* Texte fourni
------------------------------

Texte intégral
Madame la déléguée interministérielle, chère Alexandra,
Mesdames et Messieurs les directeurs et directrices d'administration centrale,
Madame la Haute fonctionnaire à l'égalité femmes-hommes,
Mesdames et messieurs les représentants des ministères,
Mesdames et Messieurs les présidents et représentants de fédération d'aide aux victimes,
d'associations d'aide aux victimes et de victimes,
Mesdames et Messieurs,
Le sujet du colloque que vous organisez aujourd'hui chère Alexandra, est un sujet difficile, douloureux et bien plus important qu'il n'y parait à première vue.
Je reçois en effet de très nombreux courriers de Françaises et de Français, désespérés de la manière dont on leur a annoncé le décès soudain d'un proche et désemparés face à la montagne administrative qu'ils ont à gravir à la suite de ce décès.
Très récemment, sur un plateau de télévision, le chef étoilé Yannick Alleno qui a connu le drame le plus immense d'un père, celui de perdre son fils, a exprimé lui aussi le désarroi qui l'avait saisi face aux démarches à accomplir à la suite du décès de son enfant.
Qu'il s'agisse d'attentats, d'accidents collectifs ou de toutes autres infractions graves, il ressort des témoignages recueillis auprès des proches des victimes auxquels un décès est annoncé que ce moment est crucial, comme ses suites immédiates.
Nous devons donc y apporter une attention extrême, tant les conséquences qui en découlent peuvent marquer toute l'existence. Il nous faut être attentif à ce qu'à la brutalité des faits, à savoir le décès d'un proche, ne s'ajoute pas la maladresse de l'annonce institutionnelle.
Force est de constater qu'il n'existait en France aucun texte régulant les modalités d'annonce des décès.
Il était donc plus que nécessaire d'harmoniser les pratiques développées dans les différents territoires et dans les différentes administrations, afin de tendre à un cadre général commun.
En octobre 2019, Madame Élisabeth PELSEZ, déléguée interministérielle à l'aide aux victimes remettait à la ministre Nicole Belloubet, le rapport "comment améliorer l'annonce des décès ?", qui établissait une liste de 18 recommandations visant à mieux accompagner les familles de proches endeuillés à la suite d'une mort brutale.

------------------------------

* Données disponibles
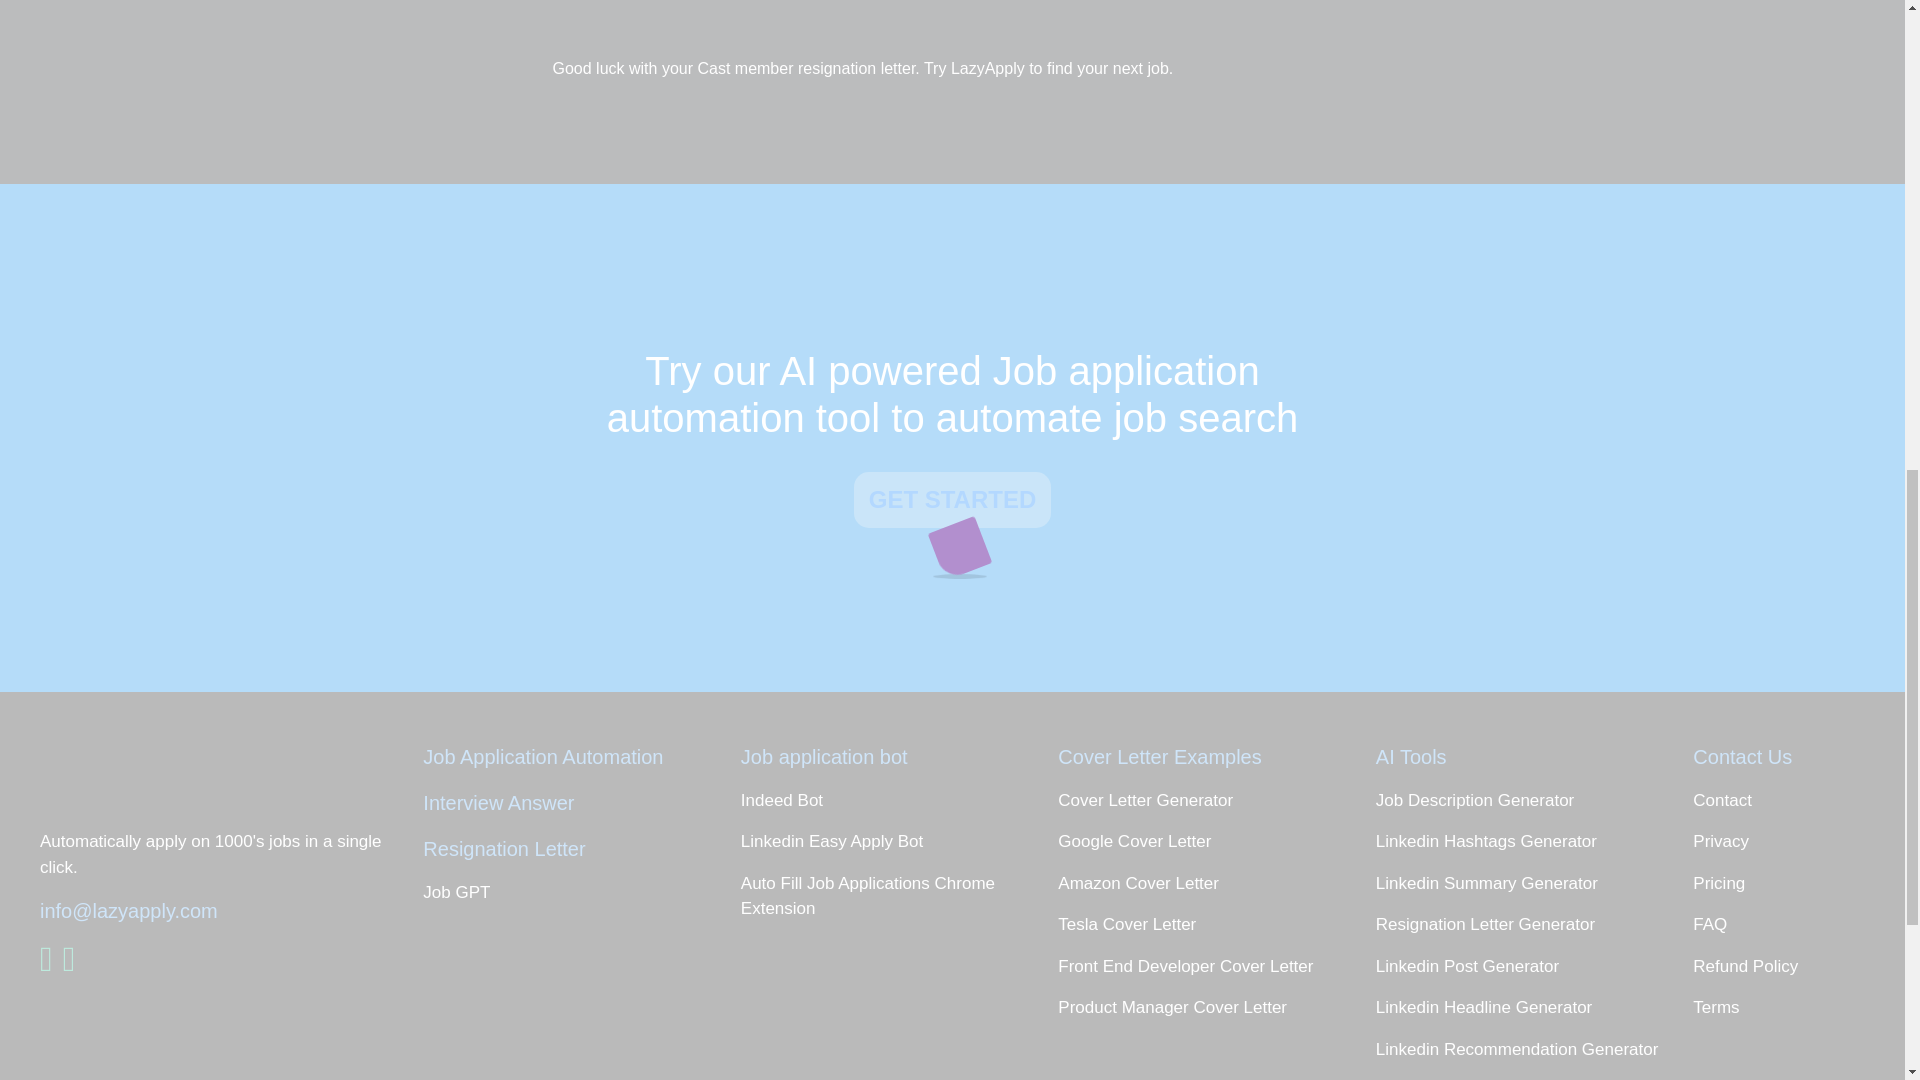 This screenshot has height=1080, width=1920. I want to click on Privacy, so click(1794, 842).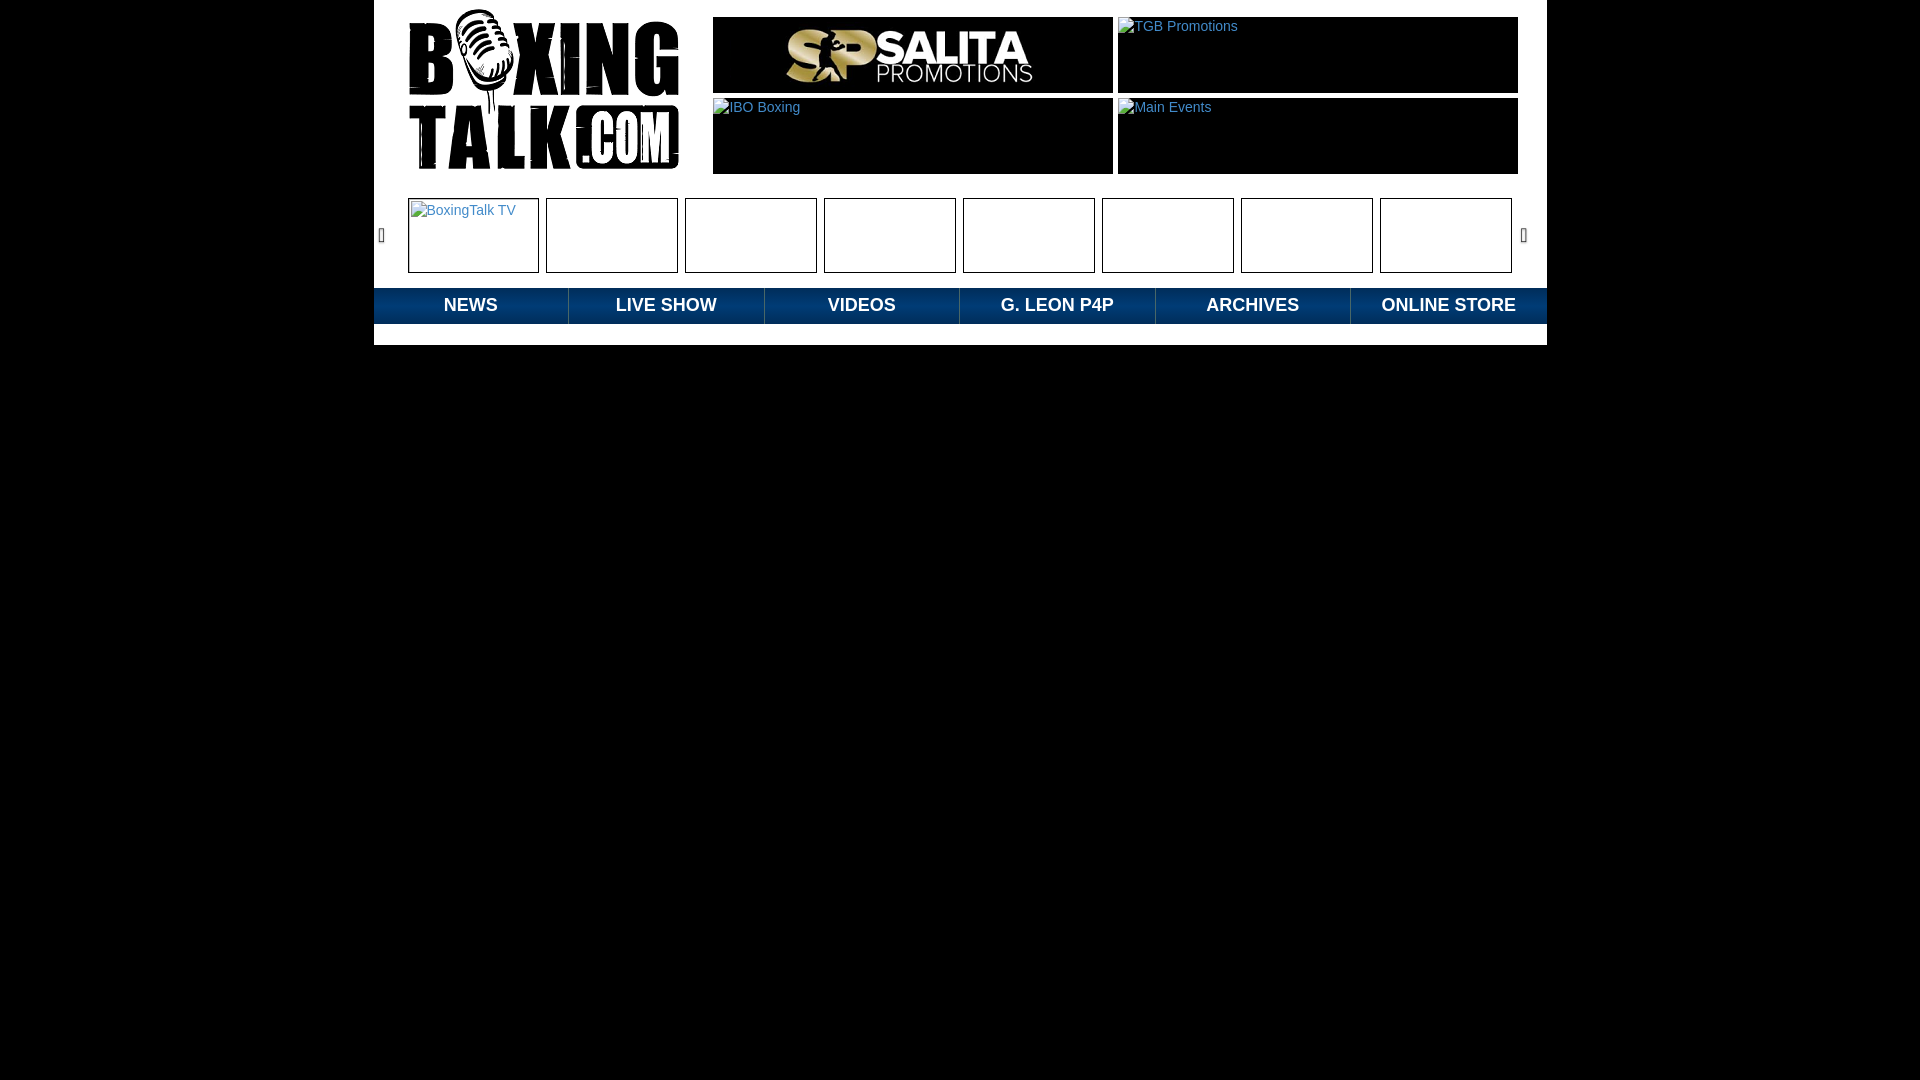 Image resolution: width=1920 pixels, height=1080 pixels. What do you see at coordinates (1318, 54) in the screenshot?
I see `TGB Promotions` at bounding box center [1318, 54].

------------------------------

* Problèmes
1 - Combien de recommandations le rapport remis à la ministre Nicole Belloubet établissait-il, selon le texte fourni ?
2 - Dressez la liste des types d'événements que le texte fourni mentionne au sujet des témoignages recueillis auprès des proches des victimes.
3 - Recopiez la partie du texte fourni qui s'ouvre sur les mots contenant « Nous devons donc » et se clôt sur « d'une mort brutale. ».

* Réponses dans l'ordre
1 - 18 recommandations.

2 - Attentats, accidents collectifs, toutes autres infractions graves.

3 -
Nous devons donc y apporter une attention extrême, tant les conséquences qui en découlent peuvent marquer toute l'existence. Il nous faut être attentif à ce qu'à la brutalité des faits, à savoir le décès d'un proche, ne s'ajoute pas la maladresse de l'annonce institutionnelle.
Force est de constater qu'il n'existait en France aucun texte régulant les modalités d'annonce des décès.
Il était donc plus que nécessaire d'harmoniser les pratiques développées dans les différents territoires et dans les différentes administrations, afin de tendre à un cadre général commun.
En octobre 2019, Madame Élisabeth PELSEZ, déléguée interministérielle à l'aide aux victimes remettait à la ministre Nicole Belloubet, le rapport "comment améliorer l'annonce des décès ?", qui établissait une liste de 18 recommandations visant à mieux accompagner les familles de proches endeuillés à la suite d'une mort brutale.